If there were any doubt that the Ten Commandments address all of life, the tenth commandment utterly destroys it. After all, coveting deals with our very desires, and if God's law addresses even the intents and motivations that no one but the Lord can see, then nothing is outside the purview of His concern. Coveting is a specific kind of desire, however, and does not refer simply to any desire that we might have. Scripture endorses a desire for God's blessing by repeatedly telling us what the Lord will give us if we follow Him (Deut. 28:1–14; Mark 10:29–30). Moreover, the Bible is clear that Christians can rightly have all sorts of godly desires, including the desire for sexual intimacy in marriage (Song of Solomon), a man's desire to be an elder in the church (1 Tim. 3:1), and many other desires of the heart (Ps. 37:4). To be a Christian is not to be free of desire but to have one's desires rightly ordered and directed.
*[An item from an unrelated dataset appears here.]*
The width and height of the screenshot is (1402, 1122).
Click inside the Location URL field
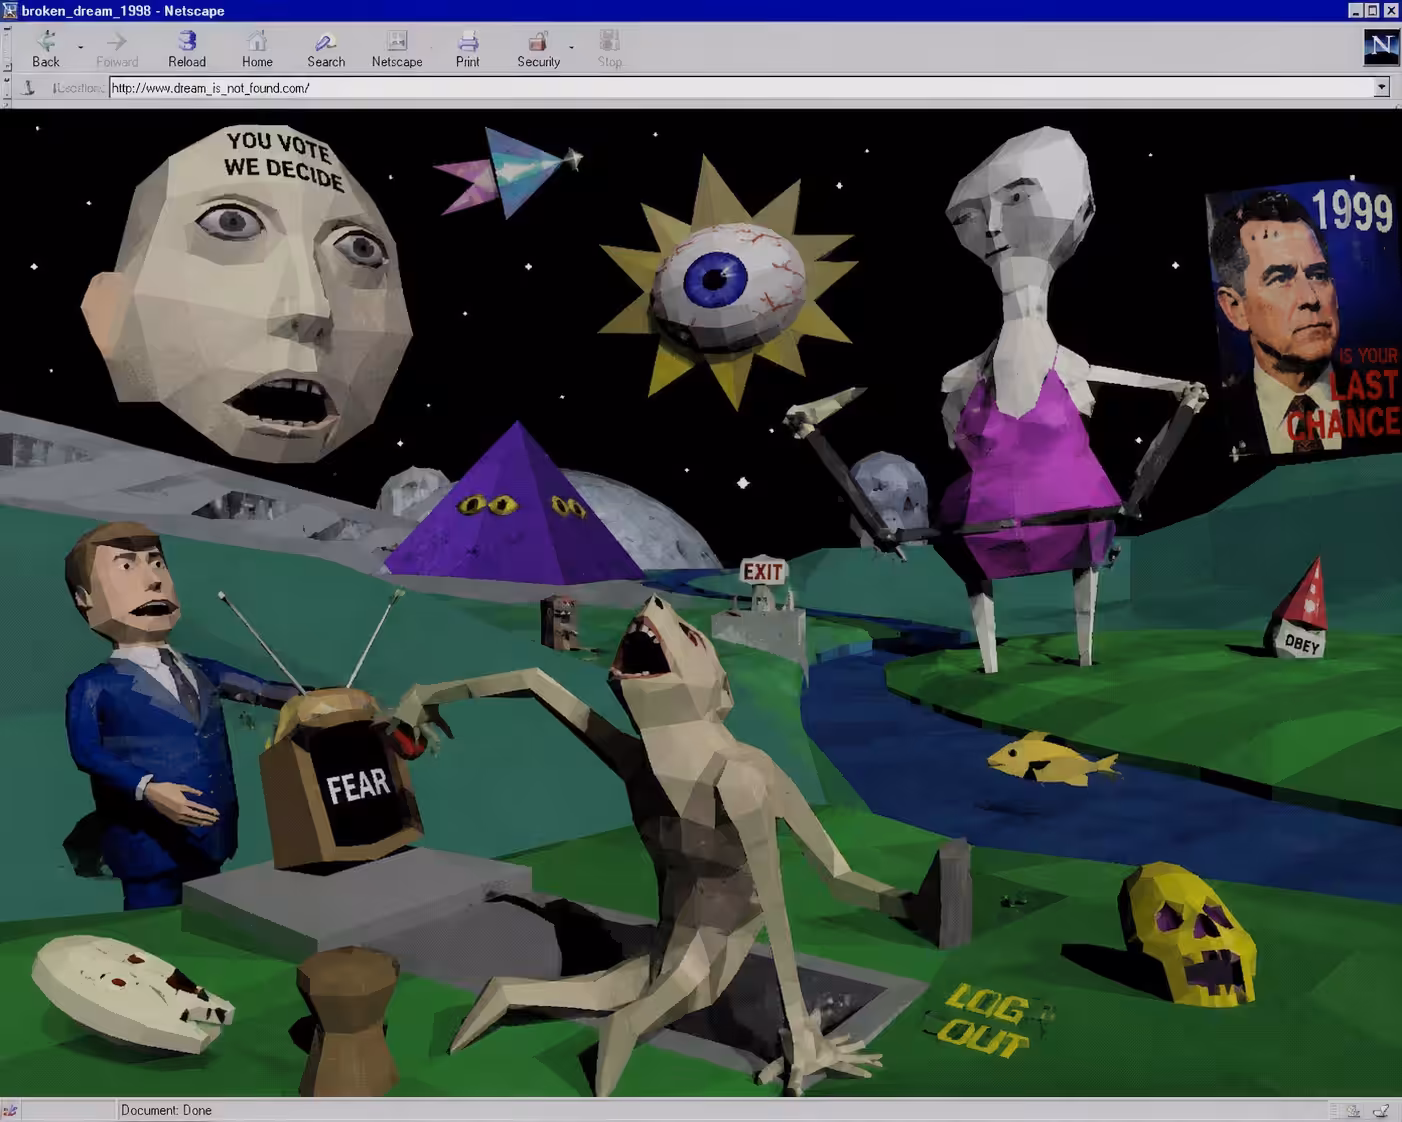pos(741,88)
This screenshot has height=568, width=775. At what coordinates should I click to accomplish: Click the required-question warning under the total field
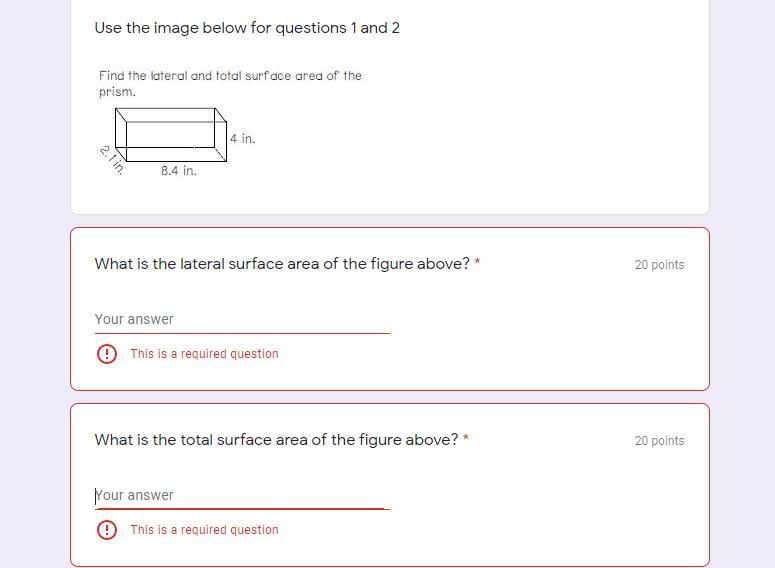[204, 530]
Covetousness may be defined as the desire to have or seize what is not lawfully ours and the desire to obtain something in a manner that violates God's law. Given these parameters, we can see that covetousness is in some sense a root of all other evils. Theft results when we covet another person's belongings. Adultery is the logical end if we indulge our covetousness for someone to whom we are not married. To worship another god is to manifest a heart that covets a deity that can be manipulated or controlled. We could go on, but the important point to note is that the tenth commandment reminds us that all sin begins in our hearts (Gen. 4:1–16; Matt. 15:19–20a).
We were created to have desires, particularly a desire to know and love our Creator. Covetousness represents desires that have gone awry.
Coram Deo
Sometimes it can be hard to differentiate covetousness from legitimate desire. But there are things for which we can be on the lookout. Envy of another's position likely indicates that one is coveting it. Obsession with a particular good to the point that it consumes one's thoughts entirely may reveal a coveting heart. Let us ask the Lord to search our hearts and reveal to us any point at which we are breaking the tenth commandment so that we might repent.